Joshua, as it says again in verse 9, did to them as Yahweh had told him. I want to be that guy all the time. Sometimes I can get it. Sometimes it's easy. Sometimes it's surprising. Sometimes it's become part of me, but then there are other times.

I want to be that guy all the time, and I want God to know that I want to be that guy, and I know He does, and I am reassured by that. Verse 10, Joshua turned back at that time and took Hazor and struck its king with the sword, for Hazor was formerly the head of all those kingdoms. Verse 11, And they struck all the people who were in it with the edge of the sword, utterly destroying them.

There were none left breathing. Then he burned Hazor with fire. And so the violence that is necessary to dislodge the dominant forces of sin, and that is what he does.
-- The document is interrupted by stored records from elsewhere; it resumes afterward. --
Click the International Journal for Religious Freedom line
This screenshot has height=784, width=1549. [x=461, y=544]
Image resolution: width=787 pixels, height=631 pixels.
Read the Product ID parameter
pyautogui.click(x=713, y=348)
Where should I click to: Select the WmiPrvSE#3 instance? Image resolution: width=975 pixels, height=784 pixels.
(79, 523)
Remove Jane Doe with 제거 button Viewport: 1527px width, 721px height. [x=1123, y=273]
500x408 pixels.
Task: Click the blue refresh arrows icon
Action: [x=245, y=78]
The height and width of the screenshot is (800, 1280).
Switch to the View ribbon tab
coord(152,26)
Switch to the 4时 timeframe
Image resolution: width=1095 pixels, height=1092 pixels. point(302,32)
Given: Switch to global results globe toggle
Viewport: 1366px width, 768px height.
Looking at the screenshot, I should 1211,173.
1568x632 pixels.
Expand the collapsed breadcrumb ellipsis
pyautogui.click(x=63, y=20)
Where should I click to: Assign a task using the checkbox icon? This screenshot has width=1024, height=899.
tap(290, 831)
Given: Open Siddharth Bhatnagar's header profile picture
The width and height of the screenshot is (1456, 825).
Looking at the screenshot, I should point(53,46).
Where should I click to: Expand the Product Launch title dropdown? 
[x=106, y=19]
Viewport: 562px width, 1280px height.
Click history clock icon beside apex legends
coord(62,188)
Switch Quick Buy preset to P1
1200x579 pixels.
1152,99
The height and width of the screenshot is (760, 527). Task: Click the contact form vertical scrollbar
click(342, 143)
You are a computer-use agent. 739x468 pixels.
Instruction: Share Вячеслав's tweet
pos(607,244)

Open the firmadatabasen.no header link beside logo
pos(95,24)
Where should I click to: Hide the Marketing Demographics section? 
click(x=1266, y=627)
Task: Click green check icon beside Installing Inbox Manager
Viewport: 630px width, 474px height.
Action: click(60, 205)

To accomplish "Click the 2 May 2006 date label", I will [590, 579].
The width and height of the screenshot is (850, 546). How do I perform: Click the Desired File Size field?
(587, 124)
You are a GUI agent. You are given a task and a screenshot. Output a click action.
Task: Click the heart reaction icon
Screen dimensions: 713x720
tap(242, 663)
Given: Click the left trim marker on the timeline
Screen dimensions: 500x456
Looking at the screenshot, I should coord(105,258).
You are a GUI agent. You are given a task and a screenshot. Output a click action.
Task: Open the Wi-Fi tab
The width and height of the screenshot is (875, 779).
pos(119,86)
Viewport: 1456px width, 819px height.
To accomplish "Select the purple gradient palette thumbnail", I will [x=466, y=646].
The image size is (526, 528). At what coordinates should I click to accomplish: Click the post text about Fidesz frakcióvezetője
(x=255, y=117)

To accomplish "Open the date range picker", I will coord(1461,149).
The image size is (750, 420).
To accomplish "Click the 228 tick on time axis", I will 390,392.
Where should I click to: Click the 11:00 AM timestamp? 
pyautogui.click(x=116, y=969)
He breaks the back of sin. Israel, the promised land, is a land bridge that connects Asia to Africa, and a lot of traffic cuts through there, and a lot of influence. And the people that lived in this promised land, they were grotesque when it came to sin. God itemized many of their sins in Leviticus and Deuteronomy, and reminded the Jews, I'm putting them out as a judgment for their behavior, and I'll do the same to you if you don't watch yourself, which He did do. And God has said that still to the earth today. You know, if you don't fix this, you're going to be dealt with. And we'll come to some of that in a little bit. In verses 10 and 11, where it says there was none left breathing. Men, women, and children.

Yeah, I mean, it's just terrible. Civilians suffer in war. They always have. In many ways, they suffer worse than the troops. Nagasaki and Hiroshima.

I mean, those are civilians, but how many lives did it save? Because those committed to Shintoism were not going to surrender. And one reason why they were so incredibly barbaric to POWs is because they had such, they viewed them as less than human. And once a human being views another human being as less than human, you're going to have big problems because he's going to treat you like you're an animal. This is not something that's in isolated spots of history.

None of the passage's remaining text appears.